10. How does the system communicate with the environment and how is the output measured?
Communication with the environment occurs through the diffusion of arsenic ions across the lipid membrane, as small molecules can permeate the vesicle. Upon detection, GFP is produced and can be measured using fluorescence spectroscopy or flow cytometry. This output provides a quantitative indication of arsenic concentration.

PART 3 — Freeze-Dried CFPS Application (Textiles)
11. What is the proposed application of cell-free systems in textiles?
The proposed concept involves smart textiles embedded with freeze-dried cell-free systems capable of detecting air pollutants. Upon exposure to environmental moisture, the system becomes activated and responds to pollutants such as nitrogen dioxide or heavy metals by producing a visible color change. This enables real-time monitoring of air quality through wearable materials.
12. How can the limitations of cell-free systems be addressed in this application?
Key limitations of cell-free systems include stability, activation requirements, and single-use constraints. These challenges can be addressed through:
• Enhancing stability via freeze-drying with protective agents such as trehalose
• Enabling activation through environmental moisture
• Designing modular and replaceable patches to mitigate single-use limitations
PART 4 — Genes in Space Proposal
13. What is the background and objective of this study?
Cosmic radiation in space poses a significant threat to DNA integrity and astronaut health, particularly through the induction of double-strand breaks. Understanding DNA repair mechanisms under microgravity conditions is essential for long-term space exploration and biotechnological advancements. This study aims to investigate the activity of the RecA protein in DNA repair using a cell-free system.

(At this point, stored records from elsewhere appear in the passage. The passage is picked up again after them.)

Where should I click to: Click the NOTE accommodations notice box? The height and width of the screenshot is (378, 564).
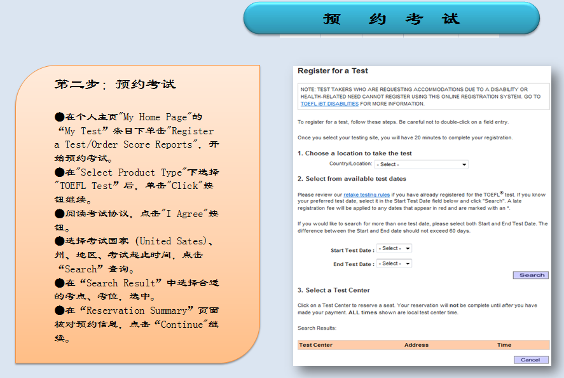click(x=423, y=96)
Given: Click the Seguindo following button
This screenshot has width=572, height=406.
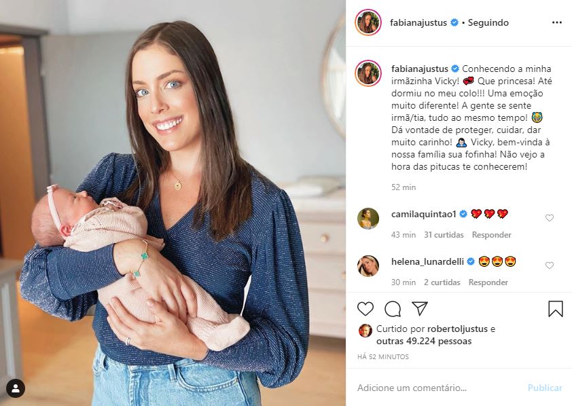Looking at the screenshot, I should pos(488,22).
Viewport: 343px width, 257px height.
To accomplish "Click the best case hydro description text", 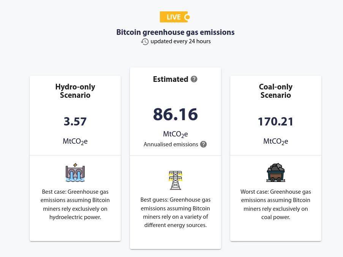I will click(75, 205).
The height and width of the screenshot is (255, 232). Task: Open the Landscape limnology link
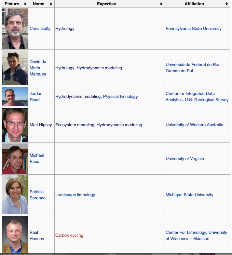tap(75, 195)

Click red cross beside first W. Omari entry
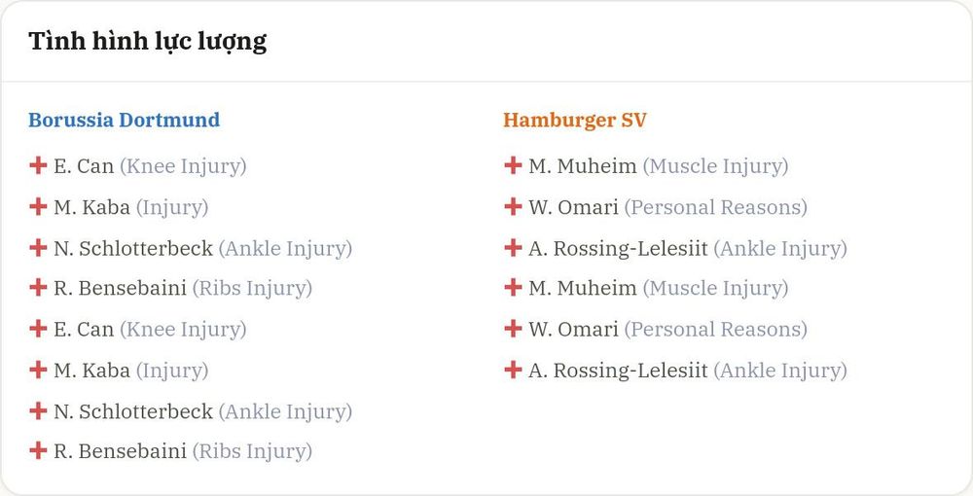click(x=513, y=206)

14. What is the molecular target and hypothesis?
The molecular target of this study is the recA gene and radiation-damaged DNA. The hypothesis is that microgravity and radiation conditions reduce the efficiency of RecA-mediated DNA repair. This effect is expected to be reflected in decreased fluorescence signals from a DNA repair reporter system.

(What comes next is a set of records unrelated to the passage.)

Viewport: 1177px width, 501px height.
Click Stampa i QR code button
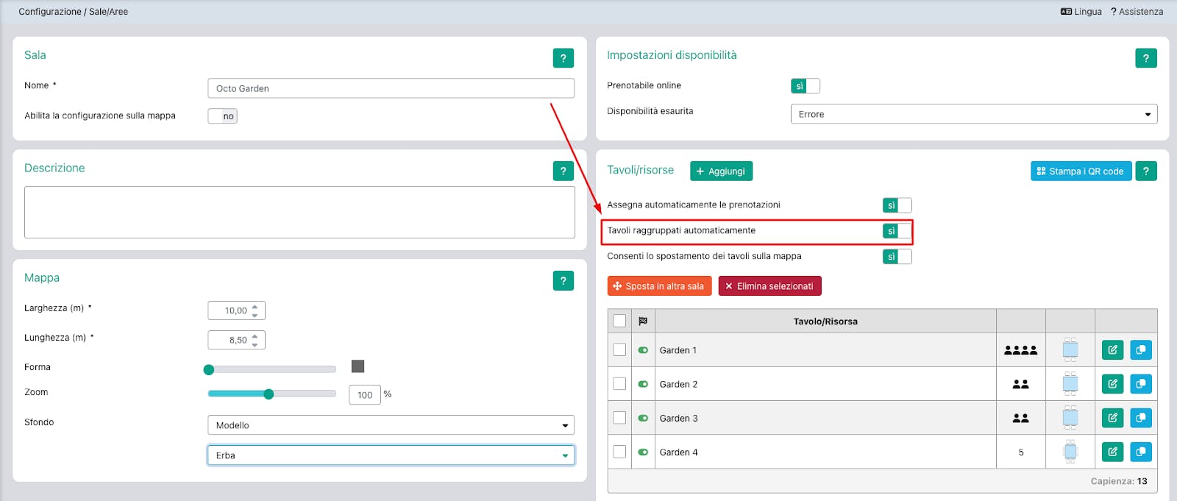pyautogui.click(x=1081, y=171)
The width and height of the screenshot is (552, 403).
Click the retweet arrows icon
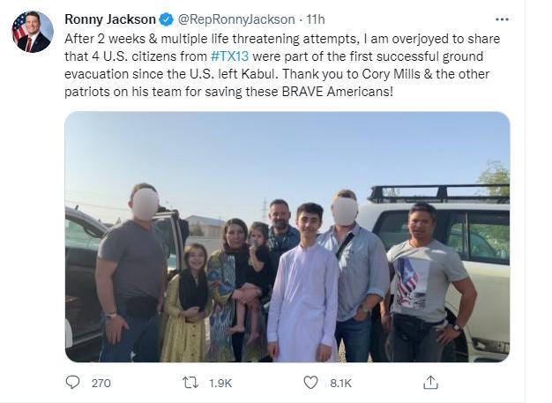click(190, 382)
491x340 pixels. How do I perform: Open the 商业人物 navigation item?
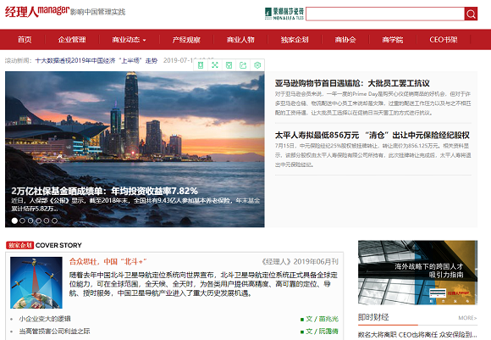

15. What is the experimental plan?
The experiment will utilize the BioBits® cell-free protein expression system to produce RecA protein in vitro. Samples will include undamaged DNA as a control and DNA damaged by UV or radiation. DNA repair activity will be measured using a fluorescence reporter, with instruments such as the miniPCR thermal cycler and P51 Molecular Fluorescence Viewer. The resulting data will provide insights into DNA repair efficiency under space conditions.